Starting at the first line of the records below, transcribe each line exactly, ending with the line that contains "Click the serial".

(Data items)
# # #

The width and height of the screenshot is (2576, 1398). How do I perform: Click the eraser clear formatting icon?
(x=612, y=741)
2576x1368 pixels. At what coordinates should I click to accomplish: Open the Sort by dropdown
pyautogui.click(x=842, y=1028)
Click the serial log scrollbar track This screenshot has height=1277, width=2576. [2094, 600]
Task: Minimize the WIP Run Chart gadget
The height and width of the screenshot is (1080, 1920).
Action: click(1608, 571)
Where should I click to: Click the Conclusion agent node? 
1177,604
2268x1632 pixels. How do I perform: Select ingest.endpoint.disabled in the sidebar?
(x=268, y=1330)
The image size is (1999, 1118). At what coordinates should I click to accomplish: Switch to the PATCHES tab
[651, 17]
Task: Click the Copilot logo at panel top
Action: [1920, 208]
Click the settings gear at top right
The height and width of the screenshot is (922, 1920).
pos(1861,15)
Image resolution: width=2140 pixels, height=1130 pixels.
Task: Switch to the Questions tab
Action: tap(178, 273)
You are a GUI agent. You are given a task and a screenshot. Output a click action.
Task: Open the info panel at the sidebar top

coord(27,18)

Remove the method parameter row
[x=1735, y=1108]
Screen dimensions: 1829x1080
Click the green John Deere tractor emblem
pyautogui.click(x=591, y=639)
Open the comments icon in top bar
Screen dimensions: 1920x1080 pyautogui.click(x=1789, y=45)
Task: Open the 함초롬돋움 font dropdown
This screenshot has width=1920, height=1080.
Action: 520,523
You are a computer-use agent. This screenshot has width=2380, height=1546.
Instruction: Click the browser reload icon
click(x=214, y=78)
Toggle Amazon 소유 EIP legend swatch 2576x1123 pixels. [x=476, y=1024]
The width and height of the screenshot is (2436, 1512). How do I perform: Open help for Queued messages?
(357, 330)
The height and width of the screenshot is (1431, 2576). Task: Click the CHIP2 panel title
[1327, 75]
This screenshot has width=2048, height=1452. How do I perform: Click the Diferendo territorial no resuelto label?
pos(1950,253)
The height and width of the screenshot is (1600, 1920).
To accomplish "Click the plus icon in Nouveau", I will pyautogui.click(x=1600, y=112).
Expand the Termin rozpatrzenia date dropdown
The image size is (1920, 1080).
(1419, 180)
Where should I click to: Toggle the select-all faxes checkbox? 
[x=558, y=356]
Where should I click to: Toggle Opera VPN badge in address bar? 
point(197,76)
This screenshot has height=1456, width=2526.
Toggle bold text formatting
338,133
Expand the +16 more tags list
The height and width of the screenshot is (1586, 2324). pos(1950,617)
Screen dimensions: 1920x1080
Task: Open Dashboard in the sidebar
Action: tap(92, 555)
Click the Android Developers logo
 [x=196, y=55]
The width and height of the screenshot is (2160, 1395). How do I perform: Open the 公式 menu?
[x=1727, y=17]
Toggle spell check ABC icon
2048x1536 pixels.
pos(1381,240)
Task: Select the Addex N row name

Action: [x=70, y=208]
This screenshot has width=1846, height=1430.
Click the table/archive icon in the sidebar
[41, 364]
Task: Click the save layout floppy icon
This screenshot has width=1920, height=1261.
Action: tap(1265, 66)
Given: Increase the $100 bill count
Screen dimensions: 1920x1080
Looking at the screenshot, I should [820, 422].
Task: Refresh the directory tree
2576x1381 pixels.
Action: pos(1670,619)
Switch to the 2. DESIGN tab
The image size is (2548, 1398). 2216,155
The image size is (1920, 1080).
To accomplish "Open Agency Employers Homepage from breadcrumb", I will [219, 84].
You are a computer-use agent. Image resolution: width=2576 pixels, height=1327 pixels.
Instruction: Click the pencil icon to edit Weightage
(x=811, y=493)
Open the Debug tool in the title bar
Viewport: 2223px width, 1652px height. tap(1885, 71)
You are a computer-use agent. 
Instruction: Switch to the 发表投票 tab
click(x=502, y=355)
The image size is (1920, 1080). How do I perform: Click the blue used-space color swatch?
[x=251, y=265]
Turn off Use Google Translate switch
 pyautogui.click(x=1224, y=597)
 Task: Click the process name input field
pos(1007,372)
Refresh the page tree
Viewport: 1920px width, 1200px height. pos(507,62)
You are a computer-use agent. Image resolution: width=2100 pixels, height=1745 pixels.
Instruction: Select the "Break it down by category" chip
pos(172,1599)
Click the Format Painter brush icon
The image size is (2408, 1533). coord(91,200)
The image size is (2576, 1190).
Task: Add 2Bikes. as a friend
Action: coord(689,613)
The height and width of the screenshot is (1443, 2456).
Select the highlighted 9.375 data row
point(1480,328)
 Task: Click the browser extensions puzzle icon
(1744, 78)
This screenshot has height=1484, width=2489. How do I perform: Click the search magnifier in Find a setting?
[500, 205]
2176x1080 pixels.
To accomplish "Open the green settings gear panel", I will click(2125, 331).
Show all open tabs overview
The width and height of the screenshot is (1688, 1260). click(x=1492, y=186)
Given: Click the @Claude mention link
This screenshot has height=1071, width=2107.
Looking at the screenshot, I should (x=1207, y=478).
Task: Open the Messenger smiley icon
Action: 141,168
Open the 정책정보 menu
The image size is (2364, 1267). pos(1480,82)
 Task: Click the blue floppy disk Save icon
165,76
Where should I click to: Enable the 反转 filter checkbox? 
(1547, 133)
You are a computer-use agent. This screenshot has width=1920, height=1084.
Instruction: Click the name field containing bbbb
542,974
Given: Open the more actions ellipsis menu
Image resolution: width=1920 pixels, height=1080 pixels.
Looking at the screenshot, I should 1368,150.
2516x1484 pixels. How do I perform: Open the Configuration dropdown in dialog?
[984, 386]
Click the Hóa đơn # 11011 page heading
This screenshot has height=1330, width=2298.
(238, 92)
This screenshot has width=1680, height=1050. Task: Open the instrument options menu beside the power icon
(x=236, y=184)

# # #

TASK SOLUTION ▸
The width and height of the screenshot is (2576, 1398). How do I perform: Click the eraser clear formatting icon?
(x=612, y=741)
2576x1368 pixels. At what coordinates should I click to accomplish: Open the Sort by dropdown
pyautogui.click(x=842, y=1028)
Click the serial log scrollbar track This screenshot has height=1277, width=2576. [2094, 600]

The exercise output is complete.